DESCRIPTION OF THE TASK:
Exclude pictures; retype the lines below from the line containing "Click the Membership Checkout page title" through the end of the records, both ends kept.

Stored data
..........

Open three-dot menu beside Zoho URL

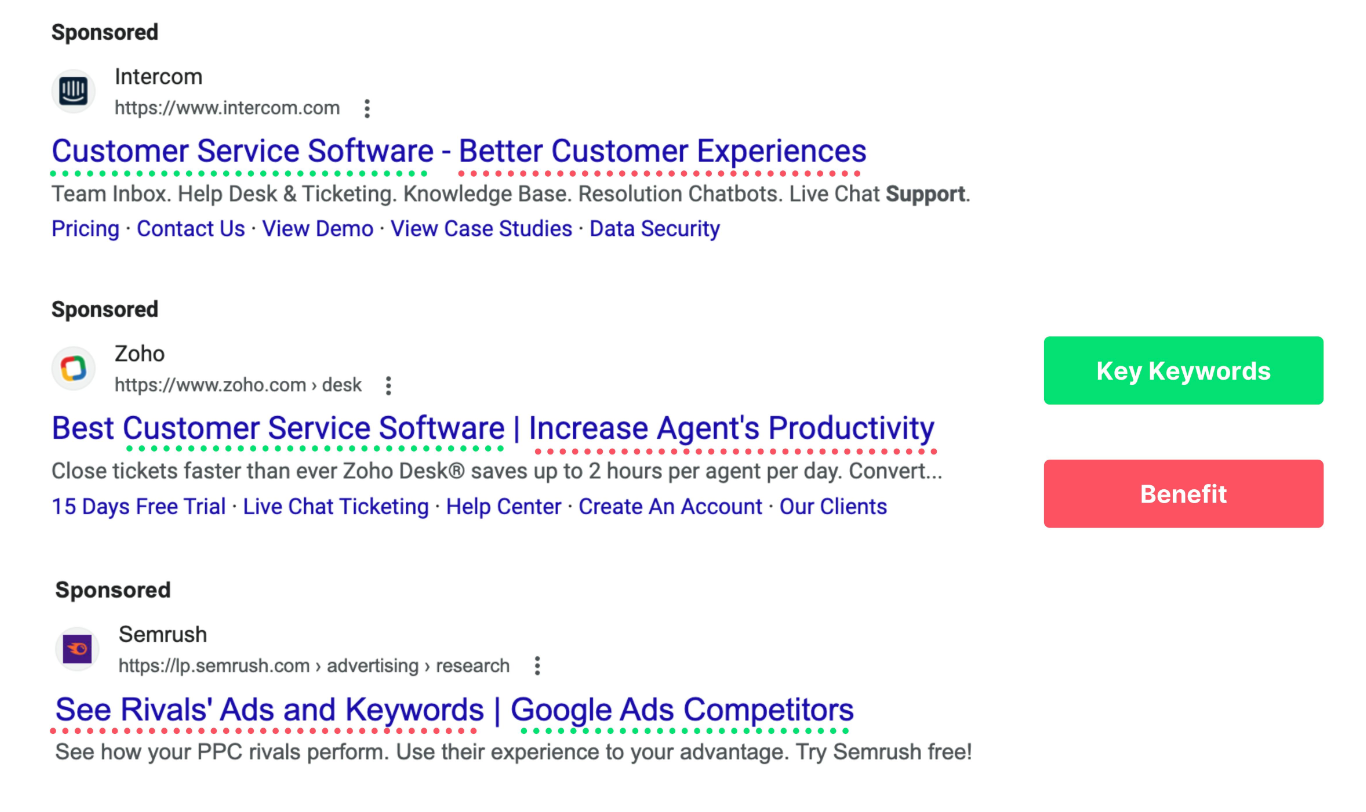389,385
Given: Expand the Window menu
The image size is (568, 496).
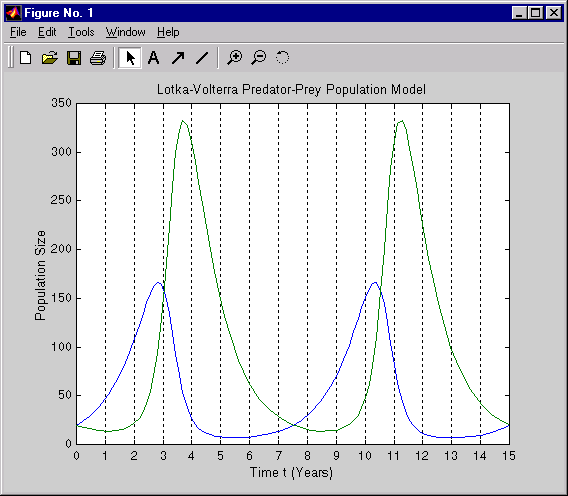Looking at the screenshot, I should coord(125,32).
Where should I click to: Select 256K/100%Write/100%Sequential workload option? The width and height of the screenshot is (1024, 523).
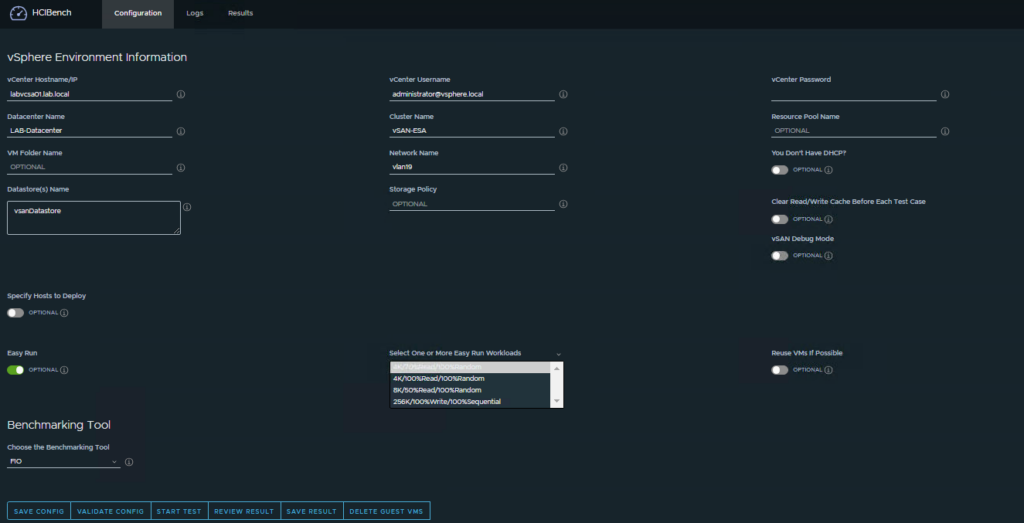pyautogui.click(x=447, y=402)

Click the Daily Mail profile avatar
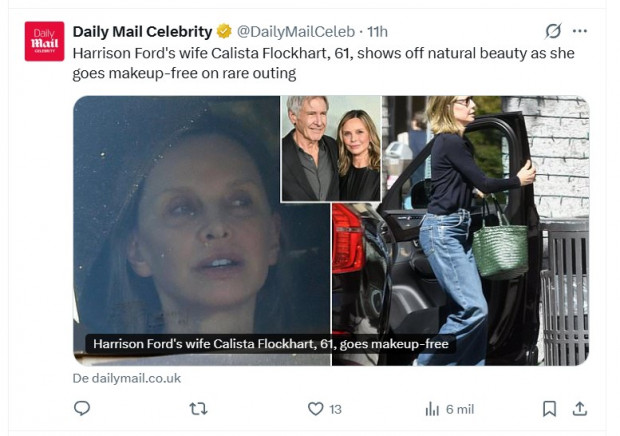[44, 41]
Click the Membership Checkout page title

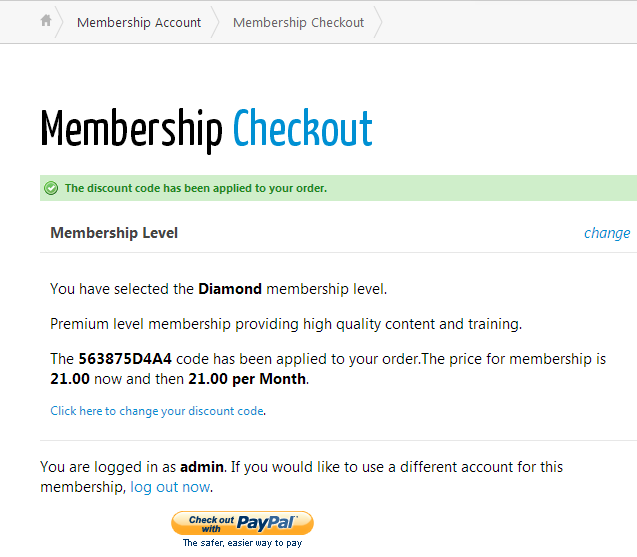pos(206,130)
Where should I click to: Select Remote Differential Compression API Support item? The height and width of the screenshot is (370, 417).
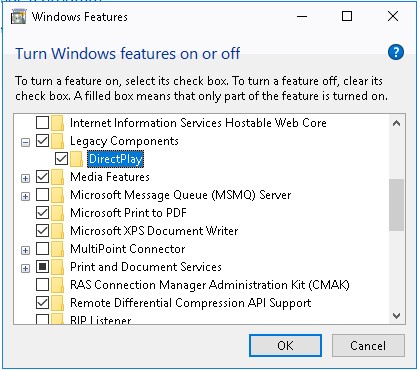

..........

YOUR SOLUTION:
Click the Membership Checkout page title

pos(206,130)
Where should I click to: Select Remote Differential Compression API Support item? The height and width of the screenshot is (370, 417).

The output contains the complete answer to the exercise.